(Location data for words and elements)
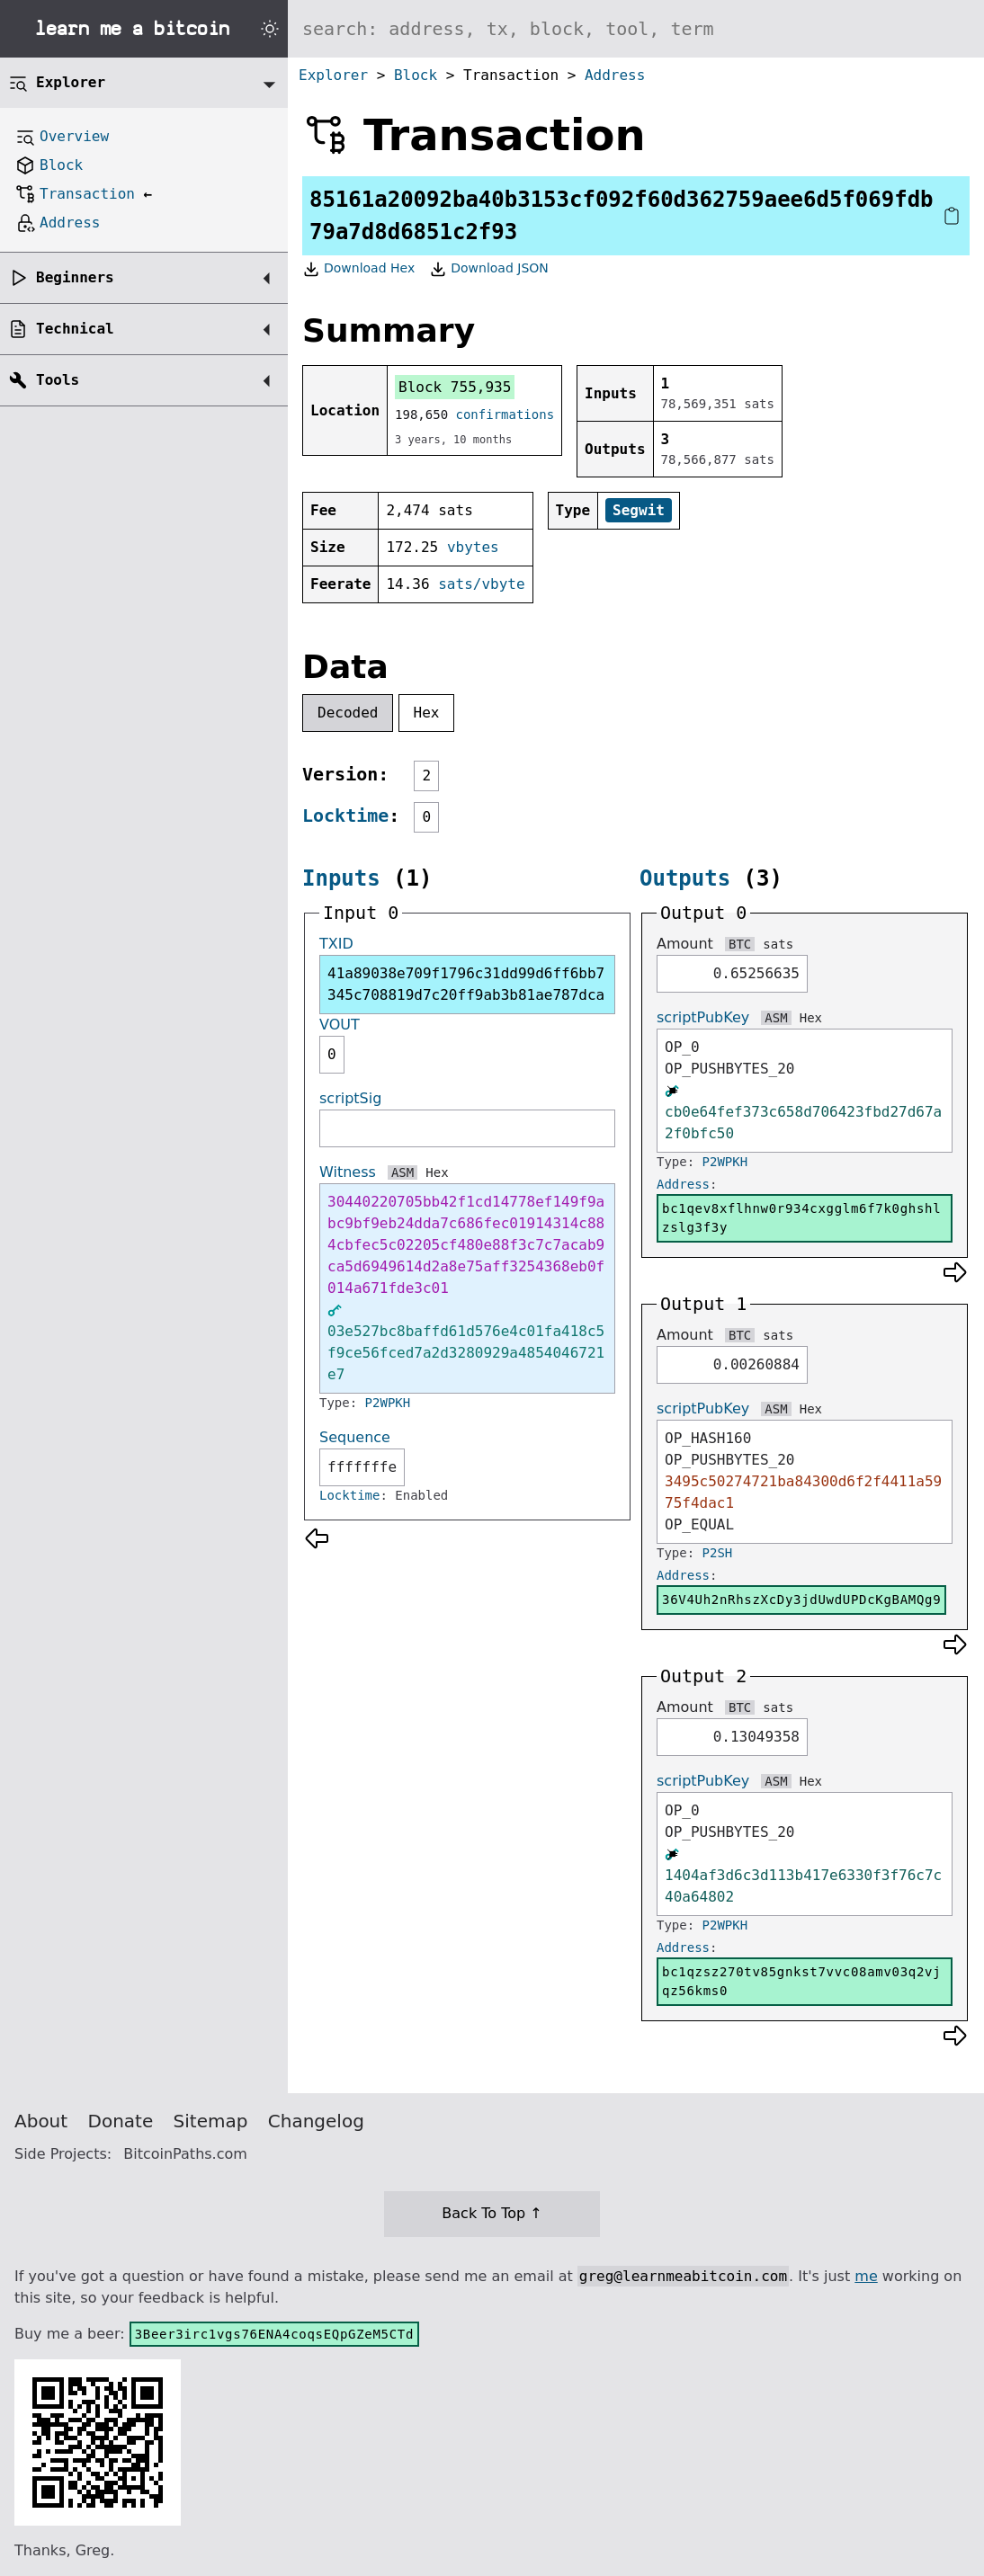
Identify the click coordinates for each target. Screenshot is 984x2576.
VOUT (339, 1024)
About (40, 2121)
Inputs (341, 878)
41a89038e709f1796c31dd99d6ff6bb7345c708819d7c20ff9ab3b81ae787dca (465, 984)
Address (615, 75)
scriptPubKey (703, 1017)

==

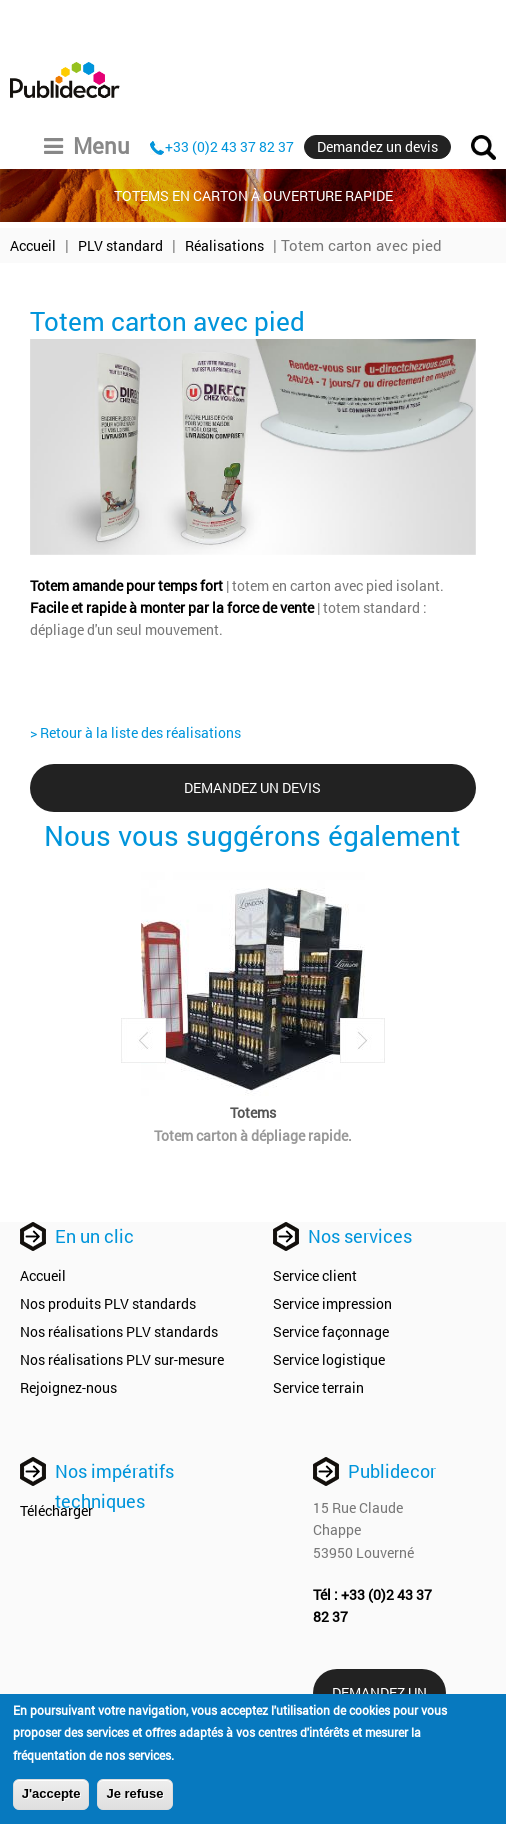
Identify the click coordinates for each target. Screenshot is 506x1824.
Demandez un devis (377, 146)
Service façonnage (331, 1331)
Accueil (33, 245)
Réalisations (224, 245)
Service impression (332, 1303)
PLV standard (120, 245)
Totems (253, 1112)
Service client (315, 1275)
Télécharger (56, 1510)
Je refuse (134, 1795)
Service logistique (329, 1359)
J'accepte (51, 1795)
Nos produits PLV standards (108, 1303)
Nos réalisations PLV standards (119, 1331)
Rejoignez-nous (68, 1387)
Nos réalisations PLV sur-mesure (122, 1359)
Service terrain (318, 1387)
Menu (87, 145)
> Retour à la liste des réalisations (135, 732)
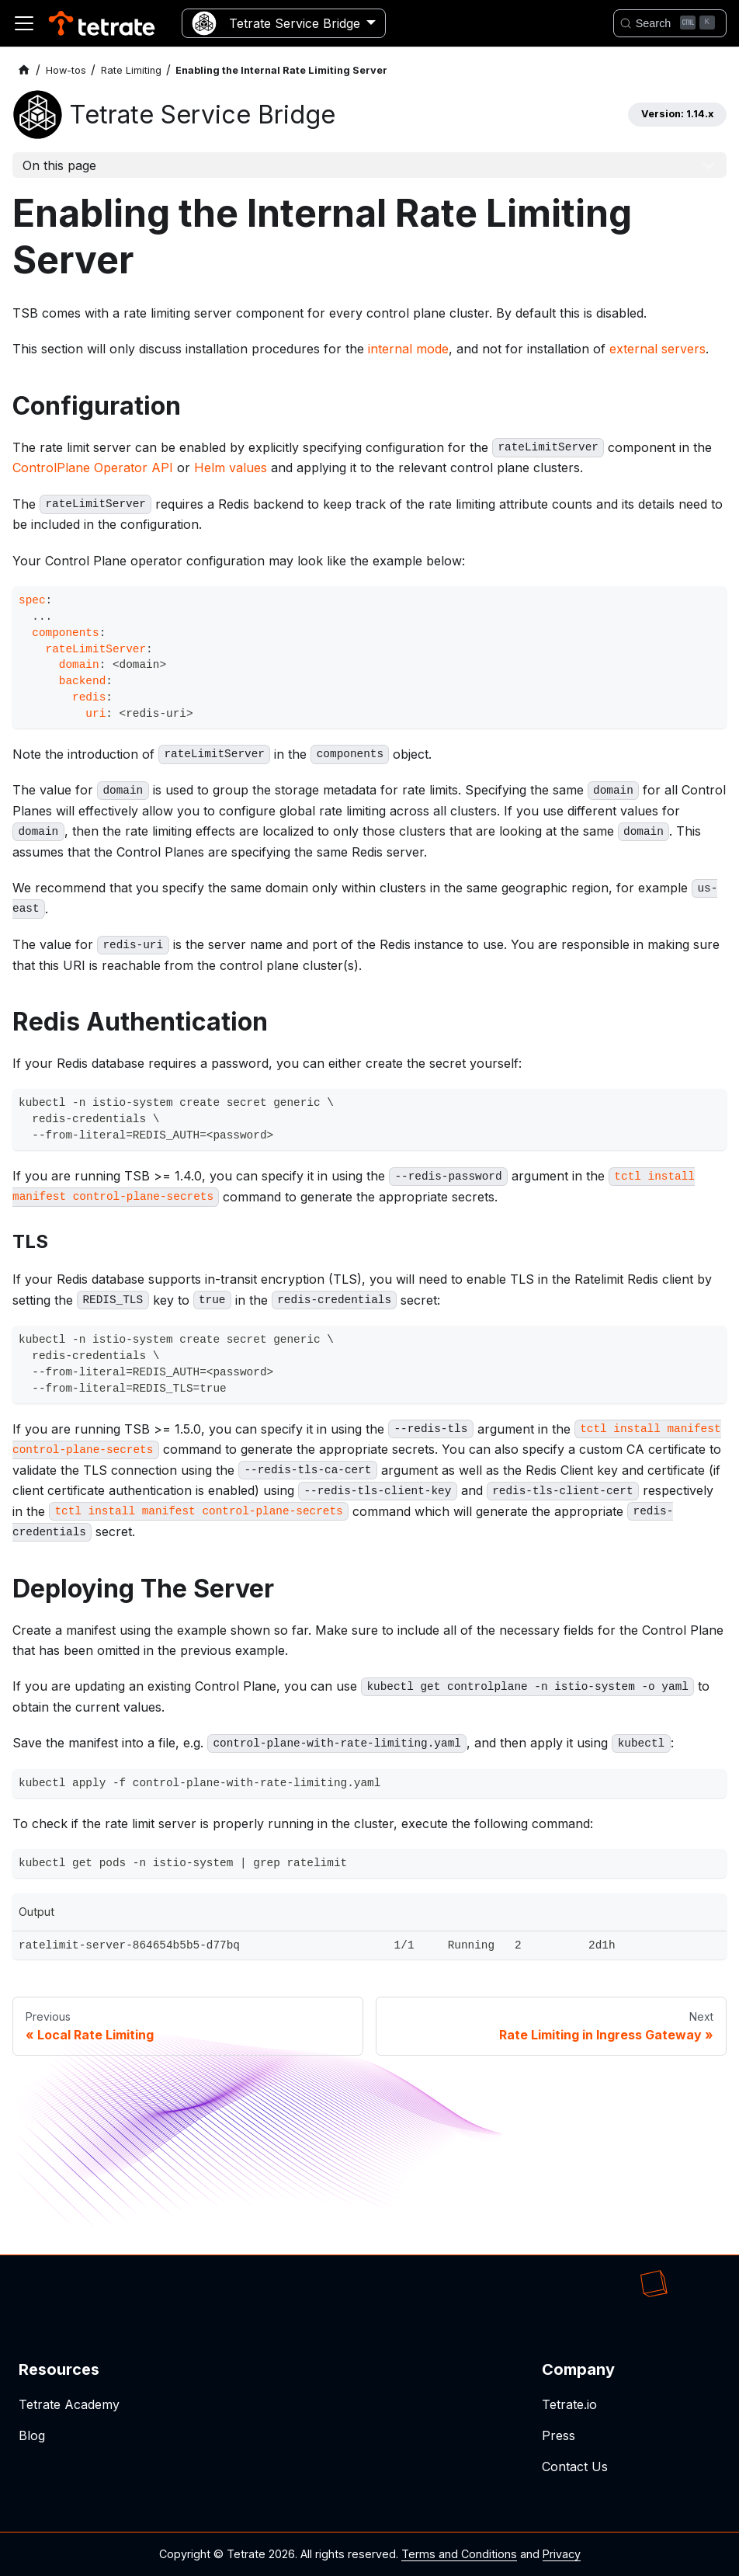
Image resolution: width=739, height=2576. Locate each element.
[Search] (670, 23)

...

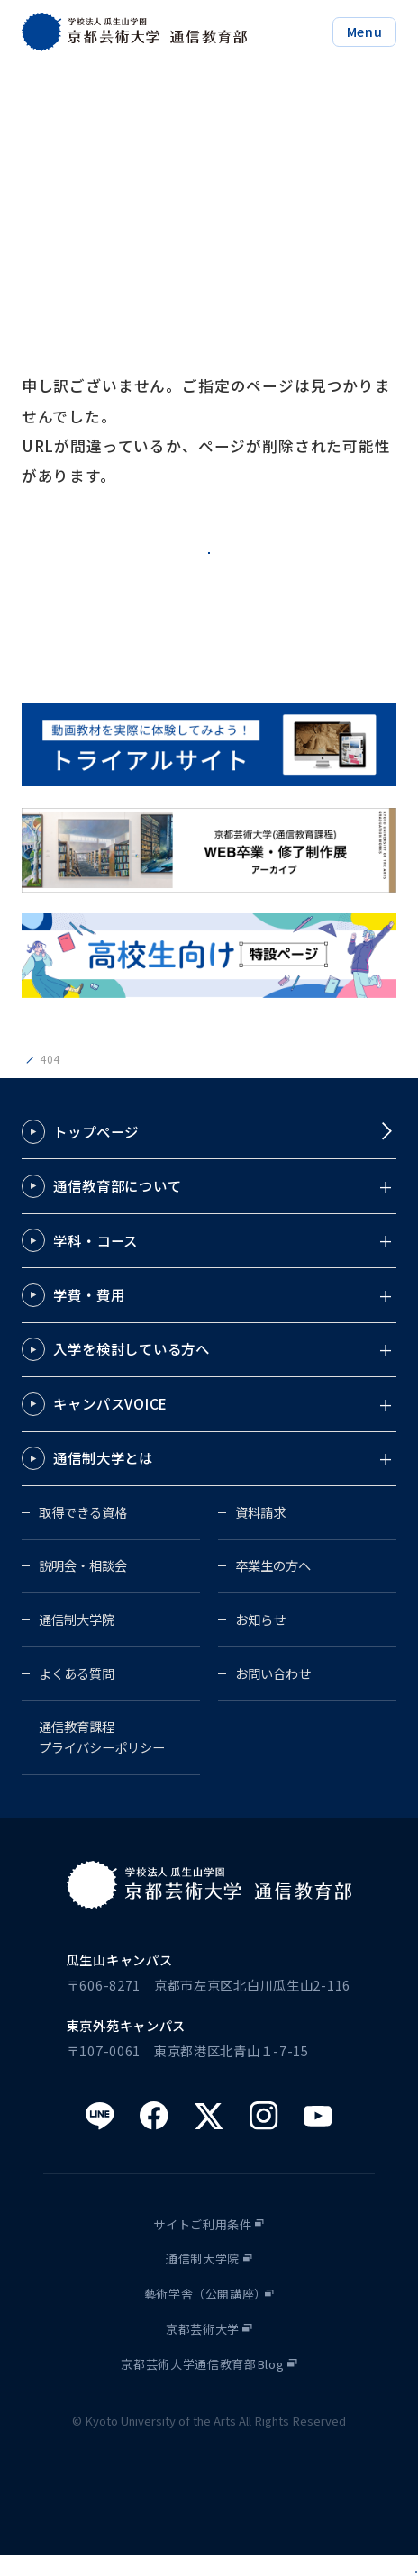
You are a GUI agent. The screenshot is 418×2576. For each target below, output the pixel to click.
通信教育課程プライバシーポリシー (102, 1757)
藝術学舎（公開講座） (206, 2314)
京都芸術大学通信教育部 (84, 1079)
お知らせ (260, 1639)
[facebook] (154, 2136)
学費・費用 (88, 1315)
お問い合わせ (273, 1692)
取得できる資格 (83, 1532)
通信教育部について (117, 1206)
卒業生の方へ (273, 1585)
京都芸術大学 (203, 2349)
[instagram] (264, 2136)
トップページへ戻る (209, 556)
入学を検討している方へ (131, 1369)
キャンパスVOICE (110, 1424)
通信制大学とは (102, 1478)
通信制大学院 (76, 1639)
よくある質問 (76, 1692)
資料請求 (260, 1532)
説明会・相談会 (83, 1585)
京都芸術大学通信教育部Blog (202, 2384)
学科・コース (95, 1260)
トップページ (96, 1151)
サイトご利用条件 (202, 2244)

> Task objective
Rescale only the listing lines starting at the one containing "キャンパスVOICE (110, 1424)" and ending at the one containing "サイトご利用条件 (202, 2244)", giving each of those lines again in full with every coordinate multiplied by 0.7 and rounded to a whole number, halves rounded up.

> Solution
キャンパスVOICE (77, 997)
通信制大学とは (71, 1035)
通信制大学院 (53, 1147)
よくある質問 (53, 1184)
資料請求 (182, 1072)
説明会・相談会 (58, 1110)
京都芸術大学通信教育部Blog (141, 1669)
学科・コース (67, 882)
トップページ (67, 806)
サイトご利用条件 (141, 1571)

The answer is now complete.